Exercise objective
Answer these questions from the court opinion below:
1. Which judge is named as the opinion's author?
2. Where is a MATV system normally installed?
3. In the MDS, what device converts the signal from microwave frequency to a selected lower frequency?

NEW YORK STATE COMMISSION ON CABLE TELEVISION, PETITIONER,
v.
FEDERAL COMMUNICATIONS COMMISSION AND UNITED STATES OF AMERICA, RESPONDENTS, TELEPROMPTER CORPORATION AND WWHT CORPORATION, INTERVENORS



Petition for review of orders of the Federal Communications Commission, 69 F.C.C.2d 657; 82 F.C.C.2d 178, preempting certain New York State regulation of master antenna television systems. Petition for review denied.

Before Feinberg, Chief Judge, Friendly, Circuit Judge, and Pierce, Circuit Judge.*fn*

Author: Pierce

Since the inception of the American television era, various ideas, technologies, and services have been developed to enhance the reception of locally-broadcast video signals and to substantially broaden the programming alternatives available to viewers. This case raises the issue of whether the Federal Communications Commission ("FCC") lawfully preempted New York State's regulation of one of those services.

Background

Among the several options available to some television viewers in New York State are programs delivered by master antenna television ("MATV") systems, by community antenna television ("CATV") systems, and by Multipoint Distribution Service ("MDS").

A MATV system, normally installed in multi-unit dwellings such as apartment houses, consists of a rooftop antenna attached to a network of wires which extend into each living unit of the building. The rooftop antenna receives locally broadcast VHF and UHF signals and relays them to the viewers. Reception is normally improved because of the absence of obstructions and the height of the antenna.

In a CATV or cable television system, broadcast signals are initially received at the CATV station. Distant signals are transmitted to the station via satellite and microwave. The signals are amplified and "cleaned" at the station, and then transmitted to the consumer by cable or wire. See FCC v. Midwest Video Corp., 440 U.S. 689, 697 n.6, 99 S. Ct. 1435, 1440 n.6, 59 L. Ed. 2d 692 (1979); United States v. Southwestern Cable Co., 392 U.S. 157, 161-64, 88 S. Ct. 1994, 1996-98, 20 L. Ed. 2d 1001 (1968).

A common carrier system in the MDS consists of a fixed station which transmits high frequency signals omnidirectionally to fixed receivers with directional antennas. The signal is intercepted by a parabolic antenna, converted from microwave frequency to a selected lower frequency by a downconverter, passed through a decoder which activates only the intended receivers, and, finally, is displayed on an unused channel on the viewer's television set.*fn1 Again, in a multi-unit dwelling, a network of wires is utilized to deliver the signal to each unit.

Data provided
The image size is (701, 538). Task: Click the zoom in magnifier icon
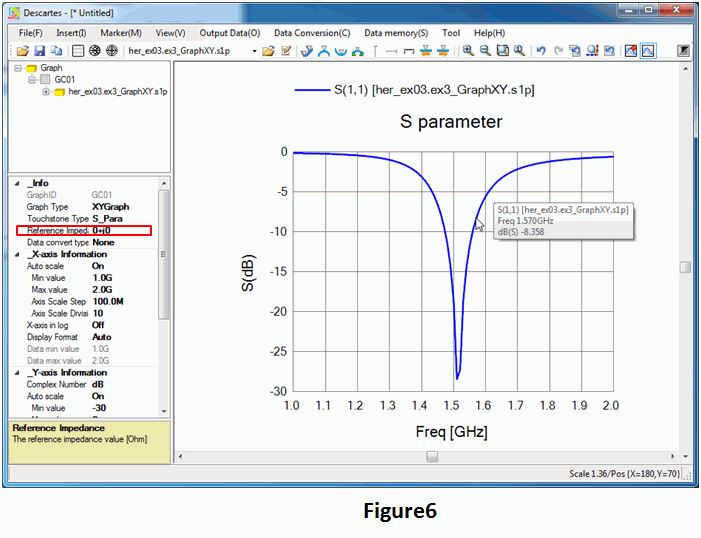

...

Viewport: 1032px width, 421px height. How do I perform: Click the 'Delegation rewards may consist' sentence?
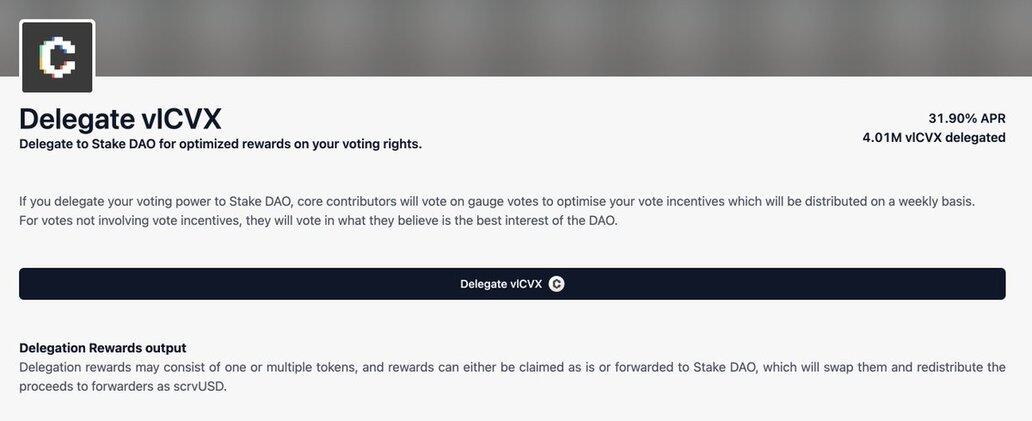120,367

The completed task
1. Pierce
2. In multi-unit dwellings such as apartment houses
3. A downconverter